*INPUT*
━━━━━━━━━━━━━━━━

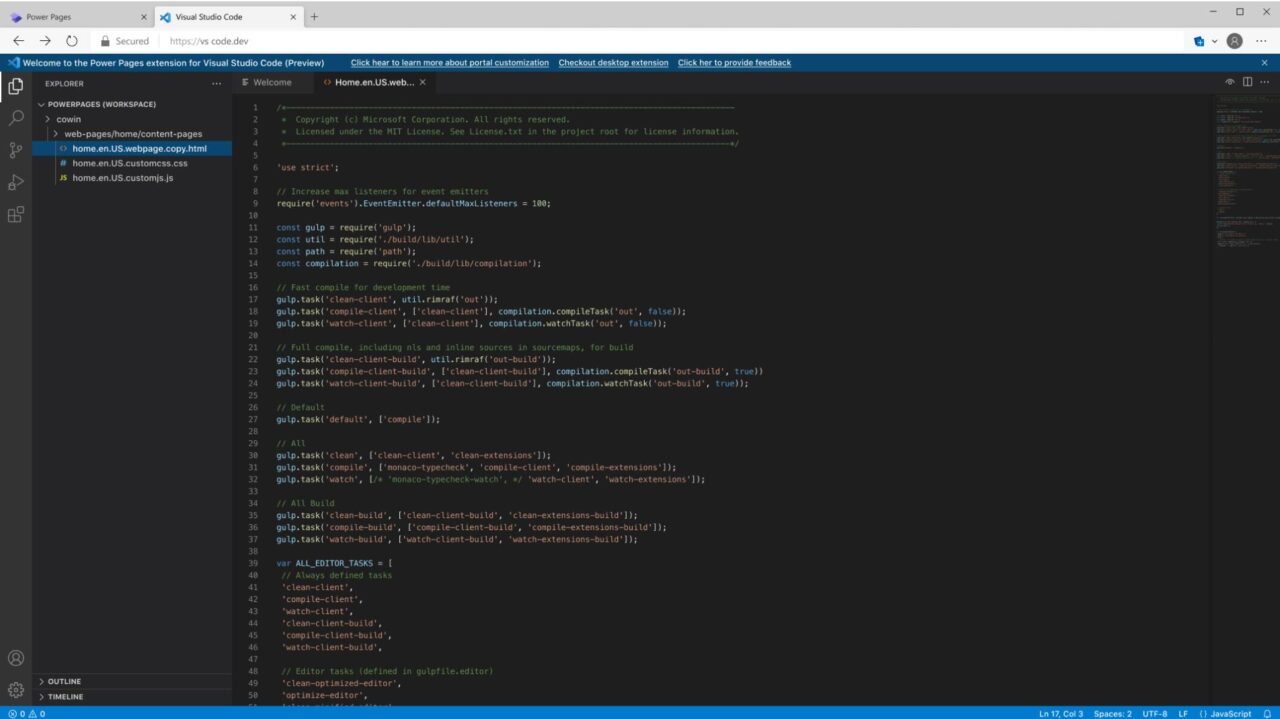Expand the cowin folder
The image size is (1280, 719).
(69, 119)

━━━━━━━━━━━━━━━━

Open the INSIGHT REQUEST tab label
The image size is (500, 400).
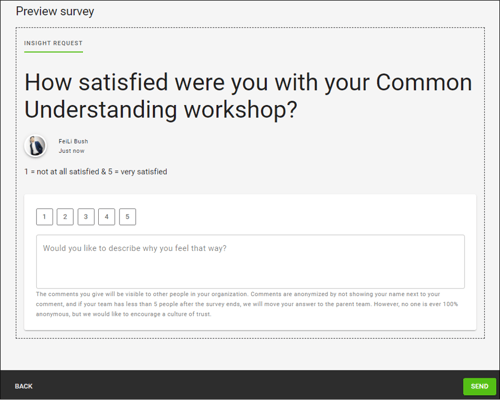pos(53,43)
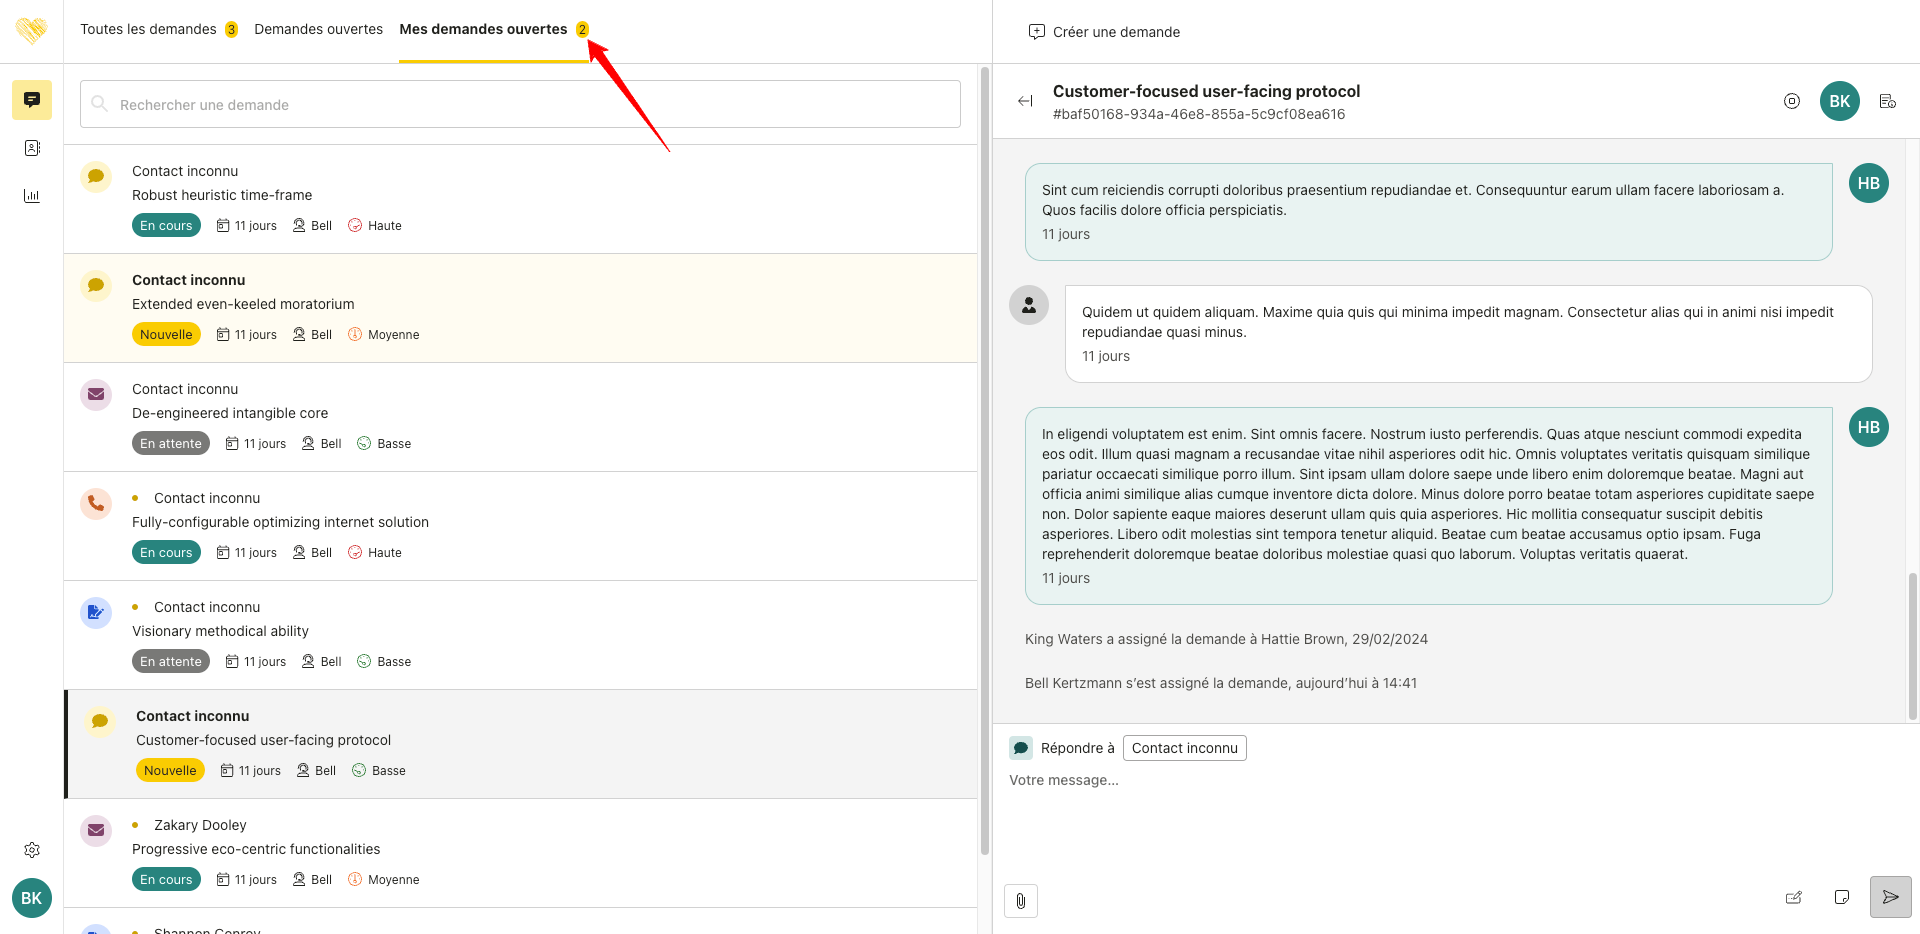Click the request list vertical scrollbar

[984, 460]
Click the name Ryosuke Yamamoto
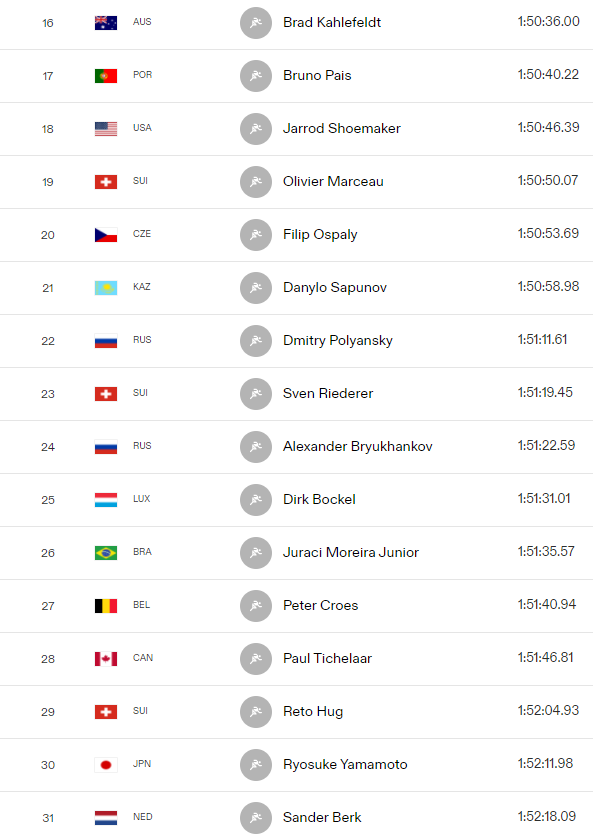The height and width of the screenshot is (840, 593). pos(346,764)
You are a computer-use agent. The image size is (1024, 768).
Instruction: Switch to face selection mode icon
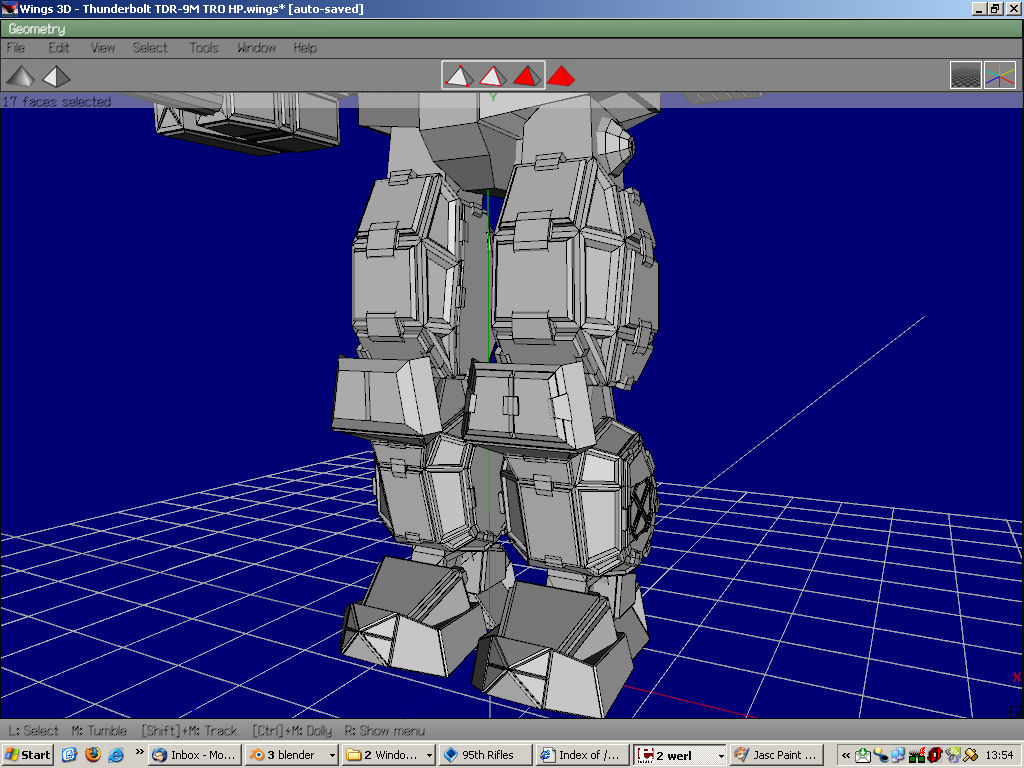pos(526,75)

━━━━━━━━━━━━━━━━

*EXERCISE GOAL*
An exact copy is needed of the stretch above that opens with the line containing "Open the INSIGHT REQUEST tab label" and closes with the line containing "You are a computer-use"; the pictures are not part of it.

*OUTPUT BELOW*
Open the INSIGHT REQUEST tab label
The image size is (500, 400).
pos(53,43)
Click the request list vertical scrollbar

[984, 460]
Click the name Ryosuke Yamamoto
The height and width of the screenshot is (840, 593). pos(346,764)
You are a computer-use agent. The image size is (1024, 768).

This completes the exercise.